Les mauvaises langues, que nous ne sommes pas, pourraient déplorer un album qui ne démarre pas franchement pied au plancher et remplit la fonction d’accompagnement poli en buvant sa verveine. Ce qu’il ne faut pas lire, franchement ! Alors ok, après un premier morceau plutôt énergique, ce début d’album fait d’abord le taf sans rien offrir d’inoubliable mais il a le grand mérite de monter doucement mais sûrement en régime.
Jurado n’a rien changé à sa ligne de conduite, il ne triche pas, n’en rajoute pas, il demeure sur la retenue, se livre avec sa sincérité habituelle. Et touche au cœur (« A Lover, A Balcony, A Singer Orchestra »). Tout juste consent-il à habiller ses chansons d’arrangements de cordes soignés et de chœurs pour prendre de la hauteur mais, malgré la sophistication apparente, il parvient sans peine à conserver une grande simplicité dans son approche et à émouvoir au-delà du raisonnable (« Match Game 77 (Episode 1097) », le refrain simple et d’une beauté confondante de « A Buildings Kind of Building », « In a Way Probably Never » qui pourrait n’être qu’une vulgaire chansonnette de feu de camp, aux faux-airs de Rodriguez, si Jurado ne lui insufflait pas ce supplément d’âme qui la ferait presque passer pour un classique).
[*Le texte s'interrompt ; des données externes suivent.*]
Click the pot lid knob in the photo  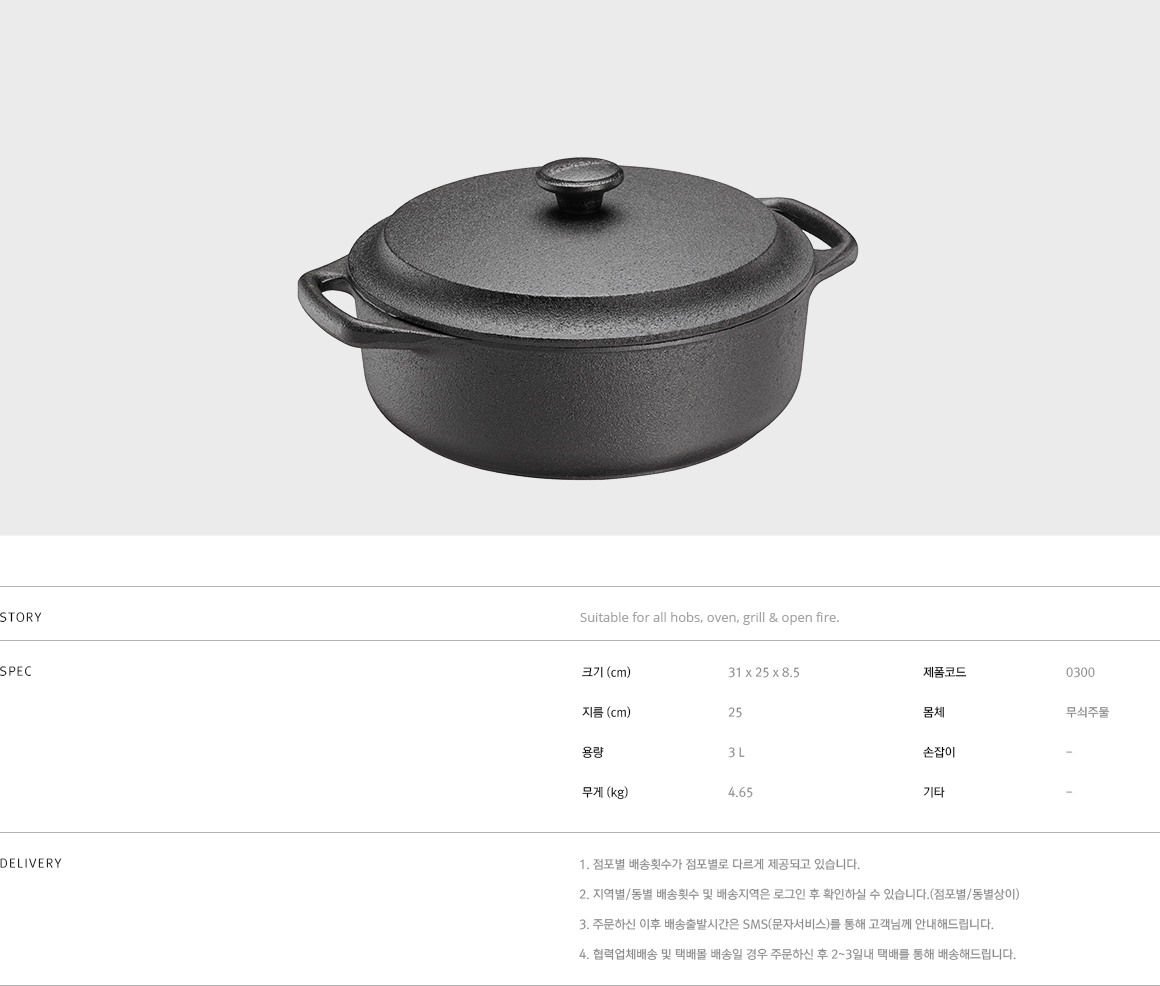[580, 185]
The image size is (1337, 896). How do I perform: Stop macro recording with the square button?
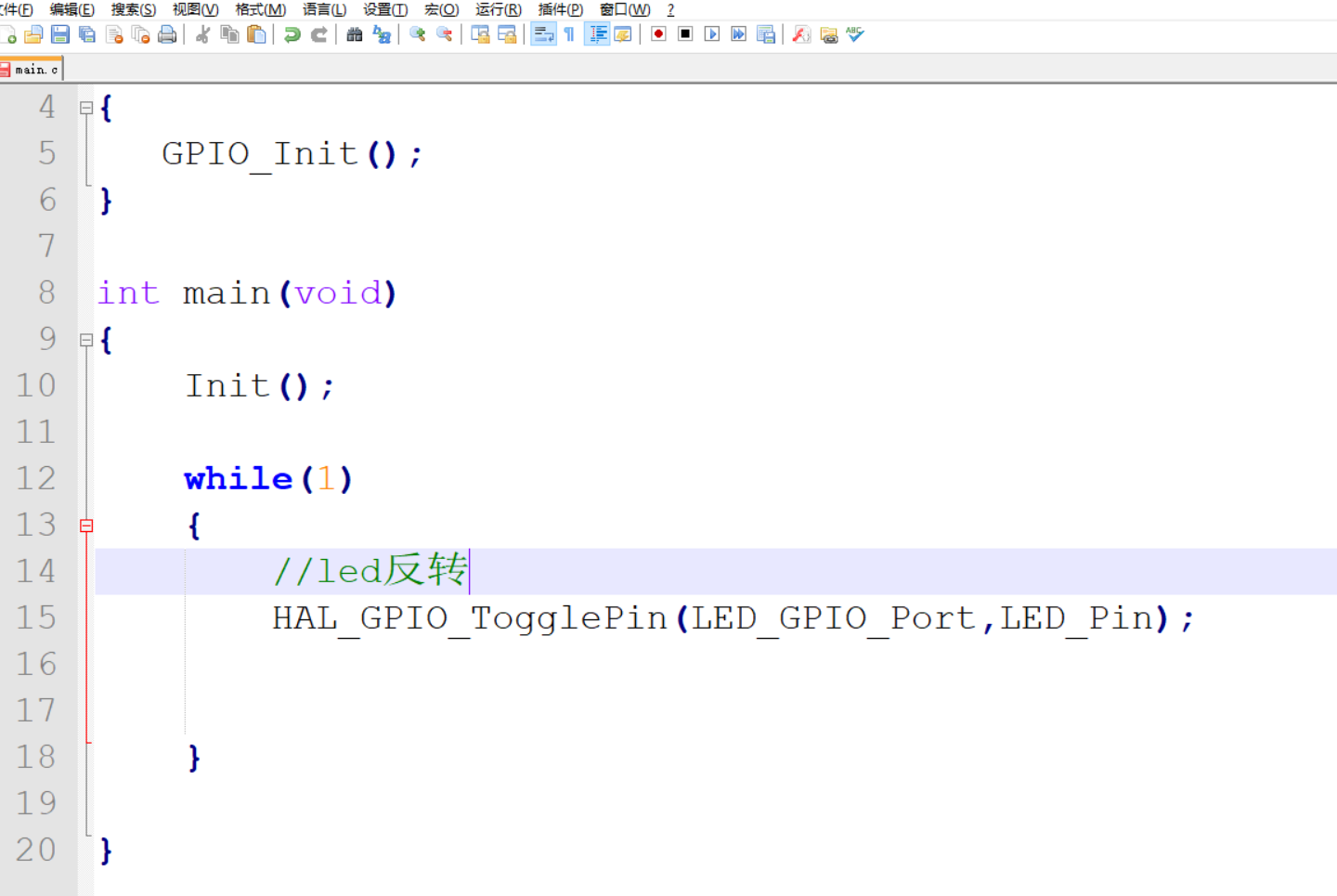tap(684, 34)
Sur l’entraînant « I Was a Line » qui clôture, plus question de se cacher. Jurado croit. En la magie, en l’amour, en nous. Et nous croyons plus fermement que jamais en sa faculté à transmettre la joie en quelques vers, pourtant exprimés avec force mélancolie. La lumière qui ne semblait pas avoir droit de cité, pénètre ici largement et emplit les lieux. Gageons que les mauvaises langues et quelques impatients sont allés au bout de ce disque (de courte durée, qui plus est), tant les derniers morceaux rivalisent de beauté. Le 21e Jurado, sans être l’album ultime, est donc encore une fois hautement recommandable. Et, sans vouloir trop se mouiller, on vous dira certainement la même chose du prochain.